The Buzz, 6-21: The Wilis
Why the Dance Critics Association is a joke, and why this matters
By Paul Ben-Itzak
Copyright 2011 Paul Ben-Itzak
To understand why the Dance Critics Association is -- in my humble opinion -- a joke, you need look no further than a recent review written by its president (at least, last I heard he was; the DCA's website lists him just as a member of its board), Robert Abrams, who published it on his own website (where, full disclosure, he has also published and declined to publish work by me). This is a review that does not mention the choreographer, the librettist, or the composer. (Mr. Abrams says they are mentioned on the program for the performance, which apparently he links to.) This is a review that suggests the producers of "Giselle" might think about adding super-titles:
"But as important as challenge is, and as important as preserving the past is, we as a dance community cannot succeed only by challenging our audience. We also need to adapt to modern expectations of memory. So I ask you this question: What was the last great silent movie you saw? The answer is probably 'None.' Almost no one makes silent movies anymore. Perhaps it is time to experiment with talkies in dance? With a production like Giselle, there might be supertitles like the ones used in opera that translate the pantomime.
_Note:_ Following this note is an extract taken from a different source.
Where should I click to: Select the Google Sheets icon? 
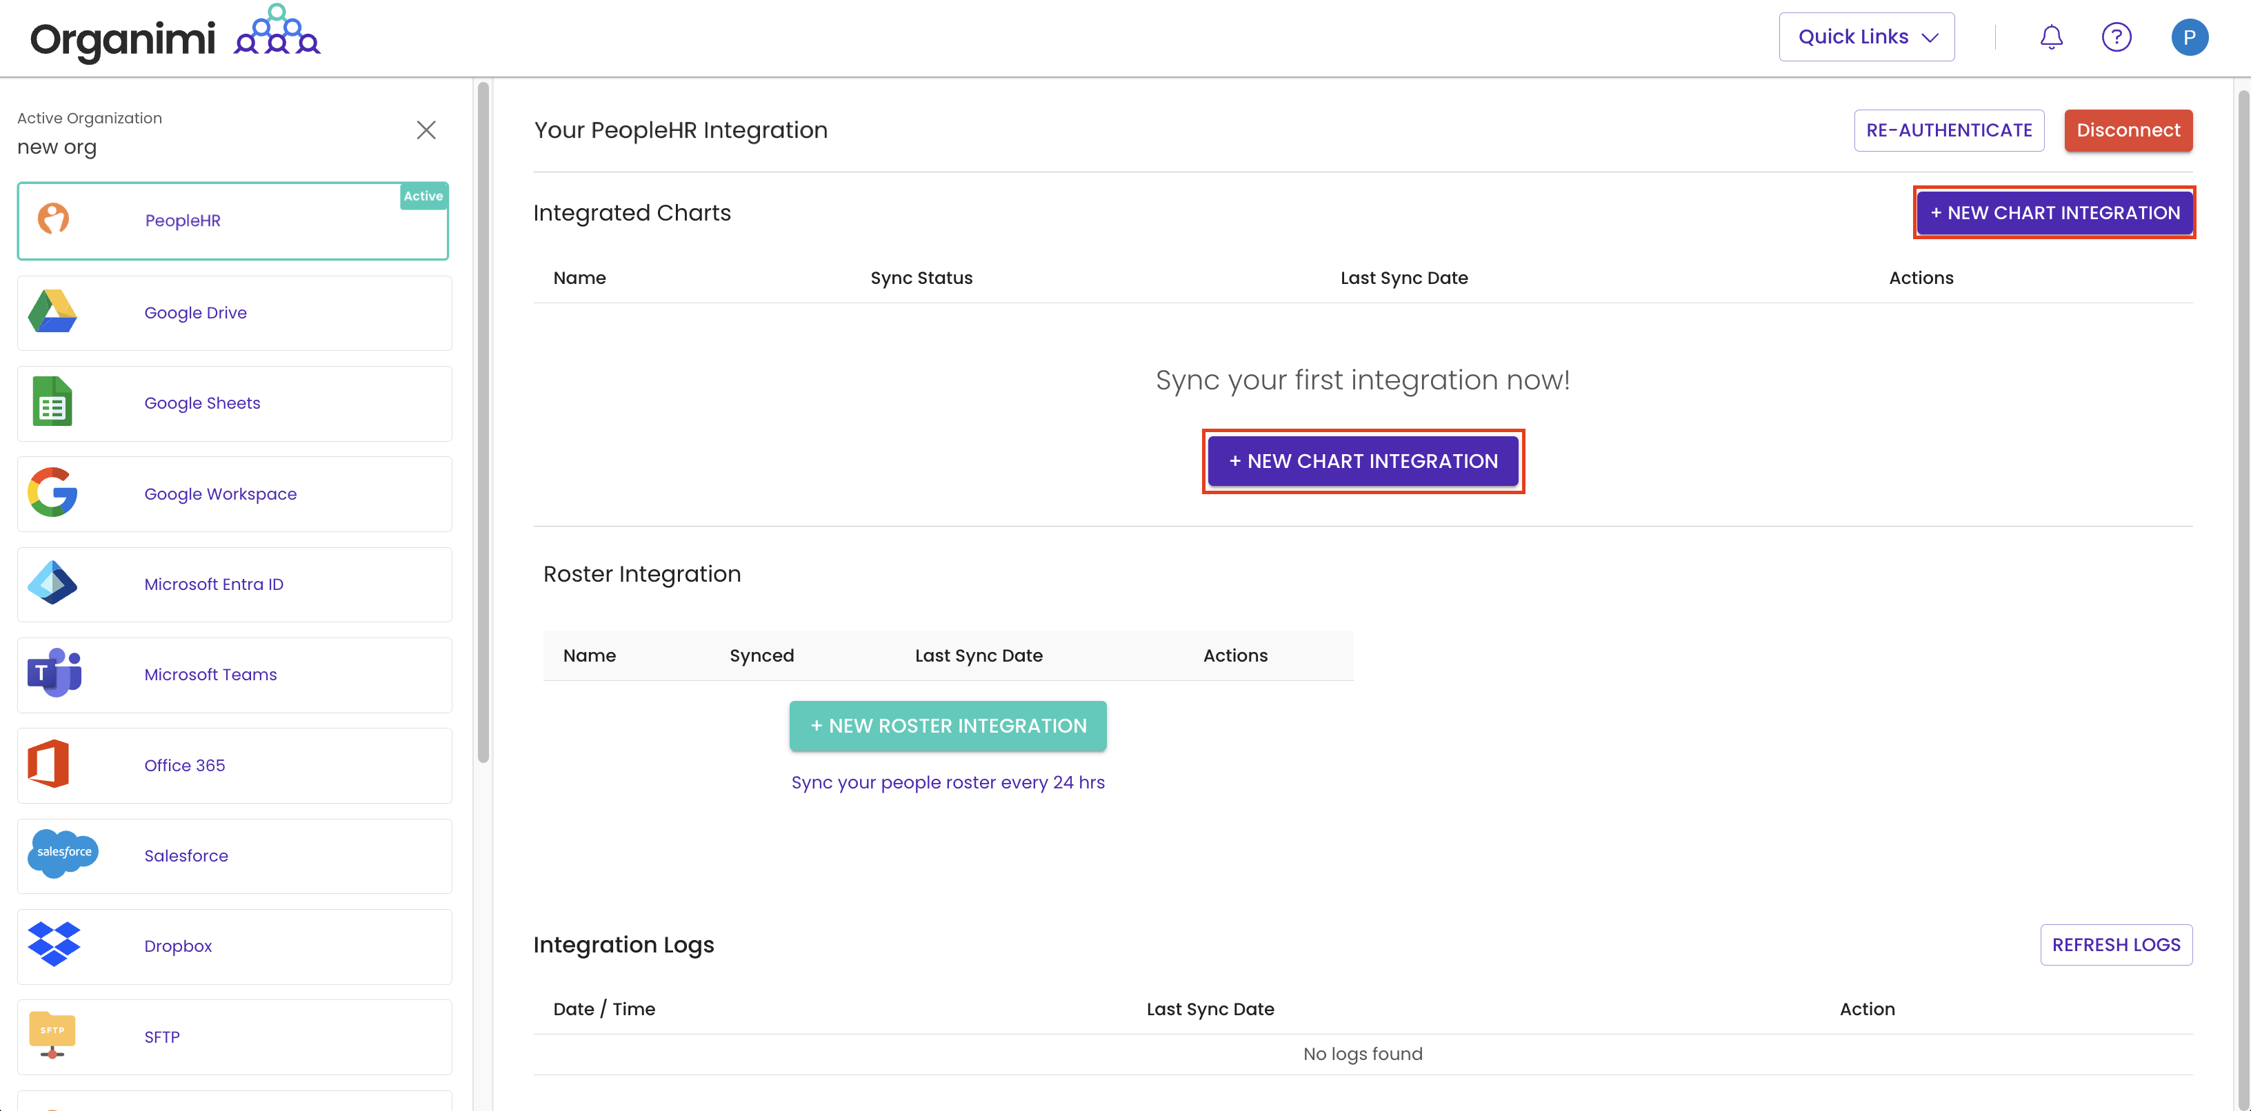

Supertitles above the stage might be a distraction to those in the audience who don't want or need them, so an alternative would be to provide audience members who do want the text with a heads up display they can mount on their glasses."
I almost don't know where to begin here (besides, "'Metropolis.'") Except to say that, the next time a dance critic -- or a dancer -- complains about the lack of on-staff dance critics at newspapers, they might consider whether when people like Robert Johnson, Marcia Siegel -- my hero -- and Alastair Macaulay (who, despite his shortfalls, is the chief dance critic of the NY Times) -- participate in the DCA (Siegel spoke at its last conference, and Johnson and Macaulay are listed as board members) and thus acquiesce and implicitly endorse its president who makes statements like this in the guise of criticism -- oh, I left out the part where he suggests "Giselle" might be improved by adding a 'wine-tasting' version of the ballet (if the original librettist -- Theophile Gautier, btw -- had wanted to go this way, it would have been opium) -- then they have only themselves to blame when newspaper editors don't put dance criticism on a par with theater, music, and film criticism.
Oh wait: There is some actual dance criticism here:
"Giselle and Albrecht danced some very nice partnering."
"When Giselle danced with flowers, the flowers extended her wingspan in a beautiful way."
"Hilarion had some impressive high leaps."
That's some mighty fine partnerin', Gissy!
Personally, I have nothing against Mr. Abrams, whose love of dance is sincere and whose work is evidently not motivated by profit. Let him publish and propose innovative solutions to re-plotting famous ballets to his heart's content. But when the putative trade organization for dance criticism elects as its leader, or even as a board member, someone who is clearly unqualified to write professional dance criticism, it cheapens the field -- my field -- and has only itself to blame for the lack of seriousness with which dance criticism -- and, more seriously, dance -- is taken at U.S. newspapers.